J. H. M. Wigman, for the United States.
W. H. Webster, for defendants in error.

Before WOODS and SHOWALTER, Circuit Judges, and BUNN, District Judge.

BUNN, District Judge, after stating the case as above, delivered the opinion of the court.

We think the conclusions of law found by the court are fully supported by the adjudged cases. The act of congress of June 3, 1856, constituted a conveyance in præsenti of the lands in question to the state of Michigan. By that act the state of Michigan took the title to the lands, subject, of course, to be defeated by nonperformance of the conditions upon which the grant of lands was made. Until there occurred a breach of these conditions subsequent, the title would remain in the state of Michigan, and a trespass upon the lands would be one for which an action would lie by the state; and, even though the conditions upon which the grant was made might never have been complied with, the title would not revert to the government until some action should be taken by the government or by congress declaring the forfeiture,

and taking back the lands. No such action was taken by congress in this case until after the acts complained of were committed, and even then it does not appear that the act of congress included the lands in question. No one had a right to complain of the nonaction by the government in failing to declare a forfei ture and reinvest itself with the title to the lands; and, until it did so, the title remained in the state. As the record shows title out of the government by an act conveying title in præsenti from and after June 3, 1856, it was incumbent upon the plaintiff in error to show that it had declared a forfeiture, and reinvested itself with the title, before the time of the cutting of the timber in the winter of 1888. This it has not done. The only attempt to show a reinvestment of title in the government is by the act of March 2, 1889 (25 Stat. 1008), passed a year after the trespass was committed by Sauve; and that act does not appear by its terms to cover the land in question. That act declared a forfeiture of lands coterminous with the uncompleted portion of the railroad, in aid of which the grant of 1856 was made, and there is nothing in the record to show whether it covered these lands or not; so that there is no evidence that the government has ever resumed title to the lands from which the timber was cut. But, even if the act were broad enough to cover the lands in question, it would still appear that, when the cutting and removal of the timber was done, the title was in the state of Michigan, and might always remain there. Moreover, there was no attempt on the part of congress to take back more than the title to the lands, or in any way to invest itself with the right to sue for trespasses committed while the title was out of the government.
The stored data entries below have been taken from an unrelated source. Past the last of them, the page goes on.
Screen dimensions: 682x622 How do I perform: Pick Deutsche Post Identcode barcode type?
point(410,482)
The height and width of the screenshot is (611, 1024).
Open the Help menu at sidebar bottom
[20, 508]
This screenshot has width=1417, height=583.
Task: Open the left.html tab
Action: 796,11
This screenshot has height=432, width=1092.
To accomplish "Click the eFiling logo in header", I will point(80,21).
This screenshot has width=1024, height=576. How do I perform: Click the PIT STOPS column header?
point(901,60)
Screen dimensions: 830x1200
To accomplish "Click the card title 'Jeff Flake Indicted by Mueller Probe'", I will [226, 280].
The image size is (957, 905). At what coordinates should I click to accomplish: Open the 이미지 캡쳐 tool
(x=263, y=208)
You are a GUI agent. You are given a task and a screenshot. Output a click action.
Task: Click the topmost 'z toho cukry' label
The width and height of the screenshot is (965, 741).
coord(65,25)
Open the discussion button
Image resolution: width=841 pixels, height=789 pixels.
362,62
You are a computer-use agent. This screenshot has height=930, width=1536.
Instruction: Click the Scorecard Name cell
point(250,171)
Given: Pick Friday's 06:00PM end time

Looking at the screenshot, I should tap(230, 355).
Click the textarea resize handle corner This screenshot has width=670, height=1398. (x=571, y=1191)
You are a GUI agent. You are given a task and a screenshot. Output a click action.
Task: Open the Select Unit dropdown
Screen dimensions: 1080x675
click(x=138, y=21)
A construction was placed upon the act of June 3, 1856, by the supreme court in Iron Co. v. Cunningham, 155 U. S. 354, 15 Sup. Ct. 103, following the cases of Schulenberg v. Harriman, 21 Wall. 44; U. S. v. Southern Pac. R. Co., 146 U. S. 570, 13 Sup. Ct. 152, and U. S. v. Northern Pac. R. Co., 152 U. S. 284, 14 Sup. Ct. 598. In the opening of the opinion by Mr. Justice Brewer, on page 371, 155 U. S., and page 103, 15 Sup. Ct., the court says:

"The act of June 3, 1856, was a grant in præsenti; and when, by the filing of the map of definite location, the particular tracts were identified, the title to those lands was vested in the state of Michigan, to be disposed of by it in aid of the construction of a railroad between Ontonagon and the Wisconsin state line. The lands were withdrawn from the public domain, and no longer open to settlement by individuals for pre-emption or other purposes. Although there was a provision for the forfeiture of the lands if the road was not completed within ten years, such provision was a condition subsequent, which could be enforced only by the original grantor, the United States; and until, in some appropriate method, it asserted its right of forfeiture, the title remained in the state of Michigan or the corporations upon which, from time to time, it conferred the benefit of the grant."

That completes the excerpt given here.